Wednesday, January 07, 2009

Change.org Opposes Human Rights of Autistic Children

A quick browse of the topics listed on the current front page of the Change.org web site paints a clear picture of a politically progressive organization; one that is supportive of human rights and the natural environment in which we all must live and exercise those rights. The web site shows compelling campaigns against the genocide in Darfur, for humanitarian relief in the Congo and Gaza, demanding an end to plastics killing marine life and arguing for increased health care spending. And yet, despite this generally strong commitment to human rights and the environment, Change.org has decided to oppose the human rights of autistic children, specifically the rights of autistic children, rights enjoyed by all children, to treatment and cure of their medical conditions, to become fully functioning members of society and to have their voices heard through their parents. This regressive, anti-human rights move by Change.org was implemented recently by hiring two bloggers, Kristina Chew and Dora Raymaker, who are leaders of an extremist movement which opposes these human rights of autistic children.

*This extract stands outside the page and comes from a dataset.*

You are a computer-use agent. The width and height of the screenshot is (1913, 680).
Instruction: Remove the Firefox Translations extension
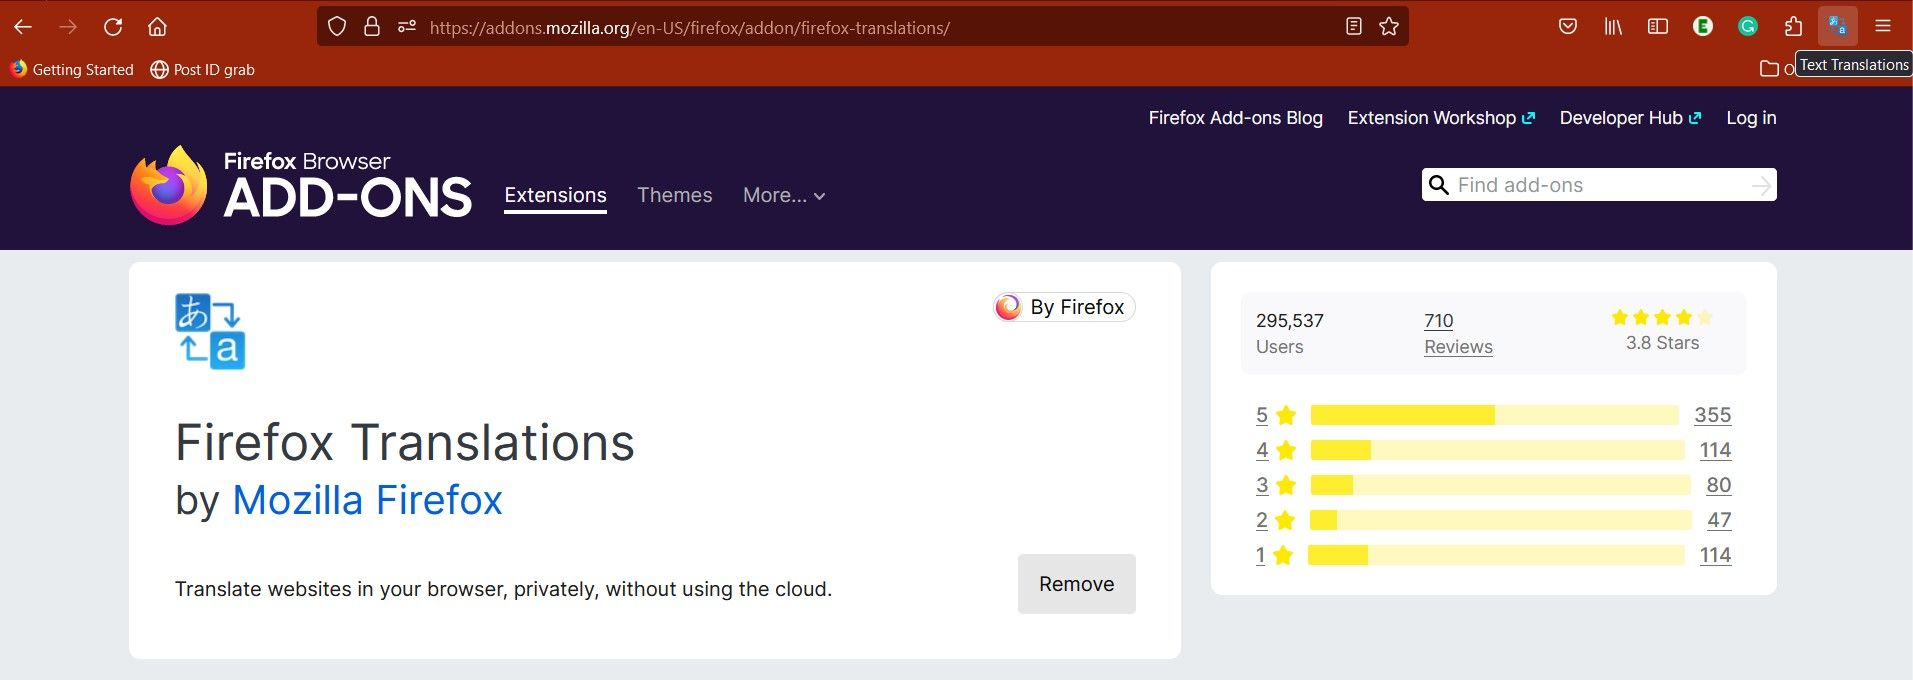(1077, 584)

Human Rights of Autistic Children

The United Nations has pronounced on several occasions on the subject of the human rights of children. 2009 marks the 50th anniversary of the United Nations Declaration of the Rights of the Child Proclaimed by General Assembly resolution 1386(XIV) of 20 November 1959 but international bodies have long called for recognition and action to protect the human rights of children as indicated in the preamble to the 1959 declaration which references the 1924 Geneva Declaration of the Rights of the Child and the Universal Declaration of Human Rights as predecessor statements affirming the human rights of children. The preamble calls upon governments and others to recognize and act on the rights of children:

Whereas mankind owes to the child the best it has to give,

Now therefore,

The General Assembly

Proclaims this Declaration of the Rights of the Child to the end that he may have a happy childhood and enjoy for his own good and for the good of society the rights and freedoms herein set forth, and calls upon parents, upon men and women as individuals, and upon voluntary organizations, local authorities and national Governments to recognize these rights and strive for their observance by legislative and other measures progressively taken in accordance with the following principles

Principle 2

The child shall enjoy special protection, and shall be given opportunities and facilities, by law and by other means, to enable him to develop physically, mentally, morally, spiritually and socially in a healthy and normal manner and in conditions of freedom and dignity. In the enactment of laws for this purpose, the best interests of the child shall be the paramount consideration.

Principle 4

The child shall enjoy the benefits of social security. He shall be entitled to grow and develop in health; to this end, special care and protection shall be provided both to him and to his mother, including adequate pre-natal and post-natal care. The child shall have the right to adequate nutrition, housing, recreation and medical services.

Principle 5

The child who is physically, mentally or socially handicapped shall be given the special treatment, education and care required by his particular condition

The UN Declaration of the Rights of the Child calls not just upon governments but also upon all voluntary organizations, parents, men and women to respect the rights therein set out. Change.org and its bloggers are directed by the Declaration to recognize those principles. It is a direction with which they refuse to comply.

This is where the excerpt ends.